I understand, thanks.
First: as I said in my previous post, the workhour_id was left behind by mistake and has since been removed.
So it seems that I can ommit the distinct completely and just use the query in it's simpelest form, like this: select
employee_id,begindate as date from workhour UNION select employee_id, enddate as date from workhour
And I would get a list of all dates (as well begin- as enddates) where a date can occure only once with each employee?
Altough I didn't start this thread I'm learing some usefull things here, so some thanks to the people who replied (and
startedthe thread) are in place here.
Kind regards,
Stijn Vanroye
> -----Original Message-----
> From: Stephan Szabo [mailto:sszabo@megazone.bigpanda.com]
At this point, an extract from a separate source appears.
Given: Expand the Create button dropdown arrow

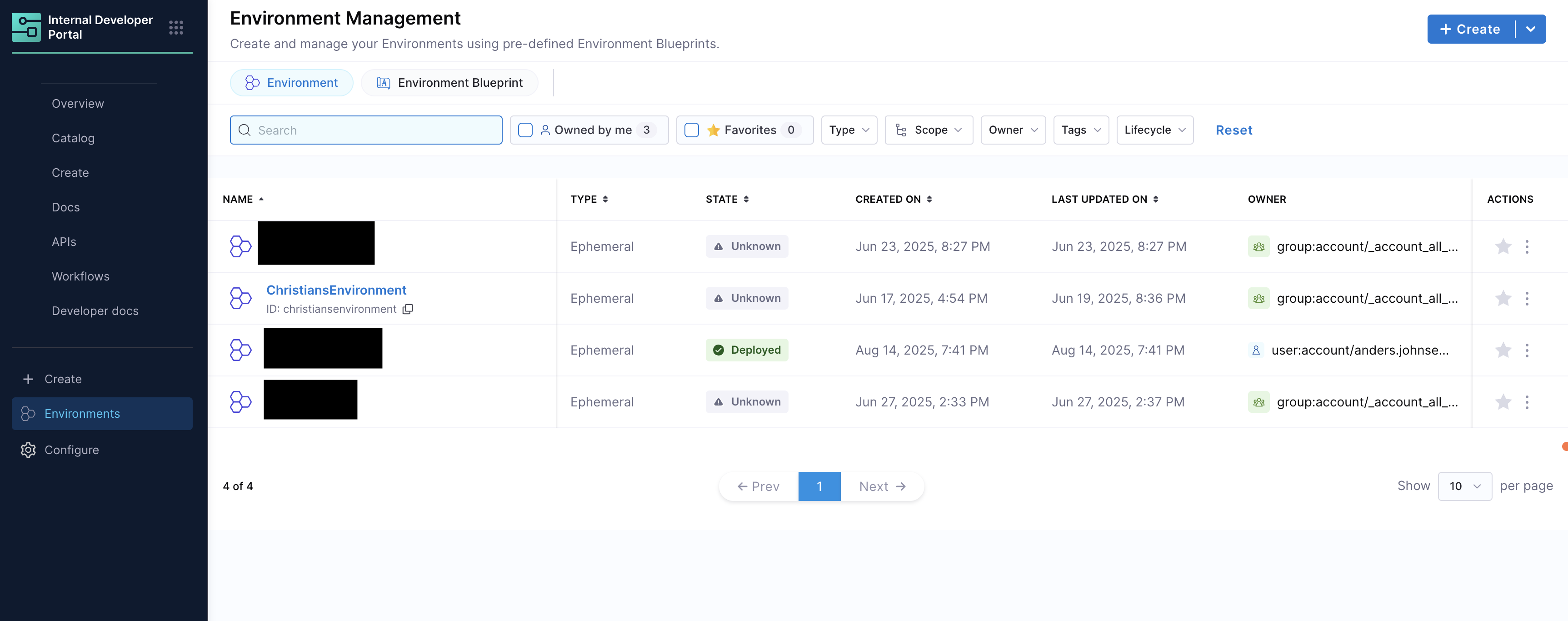Looking at the screenshot, I should click(1530, 29).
> Sent: maandag 17 mei 2004 17:01
> To: Stijn Vanroye
> Cc: pgsql-sql@postgresql.org; Edmund Bacon
> Subject: Re: [SQL] a wierd query
>
> On Mon, 17 May 2004, Stijn Vanroye wrote:
>
> > Are you sure about that Edmund?
> >
> > I have the following query:
> > select distinct on (task_id, date) task_id,
> workhour_id, date from
> > (
> > select task_id, workhour_id, begindate as date from workhour
> > UNION
> > select task_id, workhour_id, enddate as date from workhour
> > )as dist1
>
> This gets you first rows distincted by task_id, workhour_id and date
> and then only rows distincted by task_id and date (and an
> unpredictable
> workhour_id).
>
> > if I use the query without the top level select, like this:
> > select task_id, workhour_id, begindate as date from workhour
> > UNION
> > select task_id, workhour_id, enddate as date from workhour
>
> This gets rows distincted by task_id, workhour_id and date.